The last yarn I sold to Weird Tale—and it well may be the last fantasy I'll ever write—was a three-part Conan serial ("Red Nails") which was the bloodiest and most sexy weird story I ever wrote. I have been dissatisfied with my handling of decaying races in stories, for the reason that degeneracy is so prevalent in such races that even in fiction it can not be ignored as a motive and as a fact if the fiction is have any claim to realism. I have ignored it in all other stories, as one of the taboos, but I did not ignore it in this story. Too much raw meat, maybe, but I merely portrayed what I honestly believe would be the actions of certain types of people in the situations on which the plot of the story hung.

It may sound fantastic to link the term "realism" with Conan; but as a matter of fact—his supernatural adventures aside—he is the most realistic character I ever evolved. He simply a combination of a number of men I have known and I think that's why he seemed to step full-grown into my consciousness when wrote the first yarn of the series.

Some mechanism in my subconsciousness took the dominant characteristics of various prizefighters, gunmen, bootleggers, oil field bullies, gamblers, and honest workmen I had come in contact with, and combining them all, produced the amalgamation I call Conan the Cimmerian.

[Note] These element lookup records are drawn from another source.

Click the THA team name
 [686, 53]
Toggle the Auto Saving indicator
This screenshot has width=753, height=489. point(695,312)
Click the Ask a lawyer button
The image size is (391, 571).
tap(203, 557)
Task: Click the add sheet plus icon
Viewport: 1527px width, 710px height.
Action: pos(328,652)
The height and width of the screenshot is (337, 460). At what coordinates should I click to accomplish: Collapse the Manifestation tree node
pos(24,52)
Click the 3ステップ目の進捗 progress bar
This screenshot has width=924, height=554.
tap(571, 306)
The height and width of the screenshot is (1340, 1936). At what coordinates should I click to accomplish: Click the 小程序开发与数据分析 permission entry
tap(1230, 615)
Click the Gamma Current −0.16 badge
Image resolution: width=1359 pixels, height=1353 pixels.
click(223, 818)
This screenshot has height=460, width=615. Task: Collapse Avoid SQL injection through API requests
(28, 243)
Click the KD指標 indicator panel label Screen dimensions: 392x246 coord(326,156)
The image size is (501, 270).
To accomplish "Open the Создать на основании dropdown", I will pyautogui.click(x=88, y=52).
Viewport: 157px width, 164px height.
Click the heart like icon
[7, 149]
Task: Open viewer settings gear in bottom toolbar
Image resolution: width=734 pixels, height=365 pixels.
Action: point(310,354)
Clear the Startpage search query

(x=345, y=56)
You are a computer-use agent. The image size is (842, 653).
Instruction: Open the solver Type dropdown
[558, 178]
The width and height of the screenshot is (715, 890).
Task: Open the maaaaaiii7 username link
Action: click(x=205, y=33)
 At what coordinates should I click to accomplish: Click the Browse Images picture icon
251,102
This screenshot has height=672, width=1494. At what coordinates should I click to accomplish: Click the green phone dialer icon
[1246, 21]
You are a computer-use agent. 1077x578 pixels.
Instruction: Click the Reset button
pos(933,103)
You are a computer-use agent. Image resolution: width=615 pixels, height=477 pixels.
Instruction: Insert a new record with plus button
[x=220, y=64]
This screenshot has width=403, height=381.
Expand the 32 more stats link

[Note: Robert E. Howard wrote over 300 short stories, of which only some 22 were about Conan. And despite his mystical-sounding recounting of Conan's creation, by Howard's own admission he was a pragmatic word-slinger, extremely dedicated—namely, dedicated to making a living at it. Not surprisingly, the first two Conan stories were rewritten yarns of about King Kull, one of Howard's earlier heroes who also had a barbaric origin (the other being Bran Mak Morn). Howard's labors with the typewriter did eventually earn him the financial freedom he sought, a real accomplishment during the height of the Depression (even so, he would never travel far from his home in Cross Plains, Texas). As he indicates, "Red Nails" was indeed Howard's last Conan story. He'd told his editor at Weird Tales that there would be no more of the Cimmerian's adventures until he was paid some of the $1300 the magazine owed him. Subsequently, Howard spent the last year of his life mainly writing Westerns. Two day's after his mother (a long-time tuberculosis sufferer ) slipped into a terminal coma, REH shot himself in the head with a borrowed pistol. He died before his mother, and they were buried in a double-ceremony in a triple-plot that Howard had purchased just days earlier. All of the Conan stories were created over a four-year period.]